Simmert trank ruhig erst sein Glas aus, ehe er kühl erwiderte: »Ich komme bei Eckebrechts« – er meinte das gastfreie Haus des Geheimen Staatsrats – »viel mit ein paar alten Vandalen zusammen, und da habe ich das gelegentlich gehört.«

»Und bis jetzt verschwiegen? Merkwürdig!« Heinz Rittner sagte es sehr scharf, während er sich seine Zigarette drehte.

»Wieso merkwürdig! Ich ersuche um eine Erklärung – aber dringend!« Simmerts Worte klangen erregt, fast drohend zu Rittner hinüber. Der aber zuckte die Achseln, blies langsam den Rauch durch die Nase und fertigte dann den Ersten, sehr von oben herab, ab: »Was ich Dir darauf zu erwidern hätte, gehört hier nicht her, sondern vor den Konvent. Bis dahin habe ich keine Veranlassung, Dir irgendwelche Erklärungen abzugeben.«

Die starke Spannung, die eben zwischen den beiden zu Tage trat, beherrschte insgeheim mehr oder minder alle an der Tafelrunde. Die Vandalenangelegenheit berührte nämlich indirekt auch die Alemannen. Mehrere Jenenser Korps standen zur Zeit nicht glänzend, und nun, wo das eine von ihnen suspendiert hatte, war ihre Lage noch schlechter geworden. Schon seit einiger Zeit war daher in Jena das Gerücht verbreitet, der S. C. sehe sich unter diesen Umständen nach Hilfe von ausserhalb um. Bald hiess es, die Burschenschaft Thuisconia – die man schon längst wegen ihrer feudalen Neigungen die Korpsburschenschaft nannte – würde zum S. C. übertreten, bald hiess es wieder in der Stadt, die Alemannen wollten Korps werden.
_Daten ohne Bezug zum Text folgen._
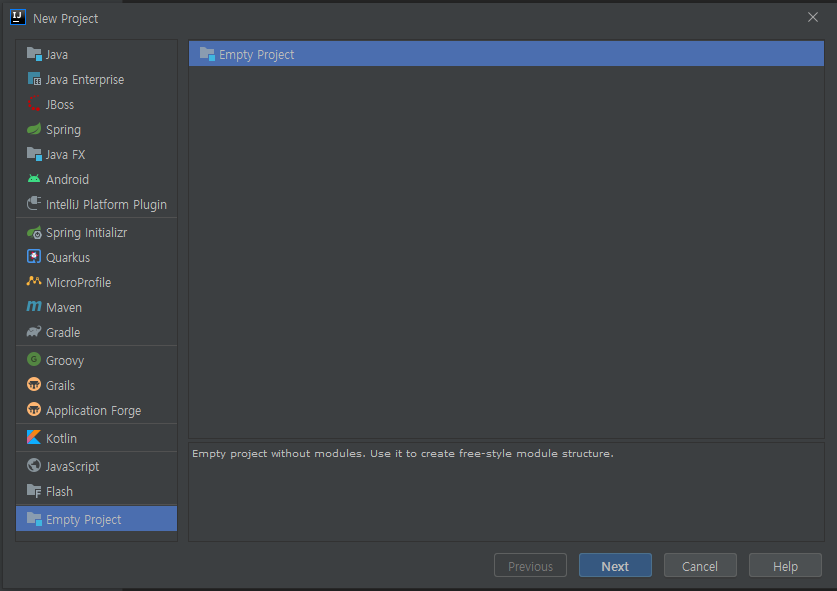Open Help for New Project dialog
The height and width of the screenshot is (591, 837).
(x=785, y=566)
An dem letzten Gerede war nun zwar nichts Wahres; aber richtig war das, dass man im Kreise der Alemannen die Möglichkeit eines Paukverhältnisses mit dem S. C. in Erwägung gezogen hatte. Die Ansichten hierüber waren sehr gespalten. Die Partei der Alten, die Hellmrich repräsentierte, hielt unentwegt an dem traditionellen scharfen Gegensatz zu den Korps fest und widerstrebte daher jeder Berührung mit ihnen. Dagegen waren die jüngeren, unter Simmerts Einfluss stehenden Leute, sehr bereit, mit dem S. C. zu fechten, da ihren eigenen feudalisierenden Neigungen dieses ehrenvolle Waffenverhältnis stark geschmeichelt haben würde. Daher denn jetzt auch die Reiberei zwischen Simmert und Rittner, der trotz aller Schneidigkeit doch ganz auf der Seite Hellmrichs stand und ein schroffer Gegner des projektierten Paukverhältnisses war.
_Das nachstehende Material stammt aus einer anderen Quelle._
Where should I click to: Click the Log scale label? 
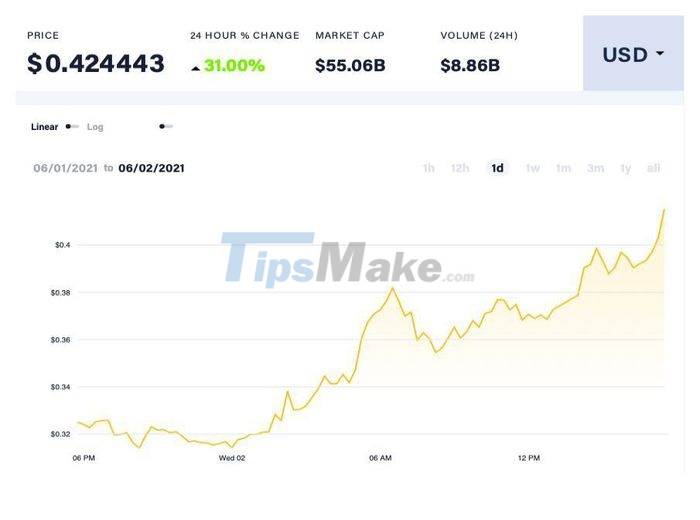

Unter dem Eindruck der eben erfolgten kleinen Szene entstand für den Augenblick ein bedrückendes Schweigen am Tisch. Man hätte wohl viel zu sagen gehabt; aber die Rücksicht auf die ältren Leute und die Anwesenheit der Spiesser im Gastzimmer verbot es den Aktiven, zu der Angelegenheit auch ihrerseits das Wort zu nehmen. Da machte denn Hellmrich der peinlichen Situation ein Ende, indem er schnell ausrief:

»Na, Kinder, reden wir von etwas anderem! Wir haben ja gerade fünf – sechs frische Schoppen am Tisch – also ein Blumenlied!«

»Immer lustig, Ihr lieben Brüder,
Steckt die blassen Sorgen auf!
Morgen geht ja die Sonne wieder
An dem grün-weiss-schwarzen Himmel auf!« –
                  »Muss sie ja!«
                  »Prost, Blume!«

Und angeregt durch den sinnigen Sang kam allmählich wieder eine sorglos frohe Stimmung am Alemannentisch auf.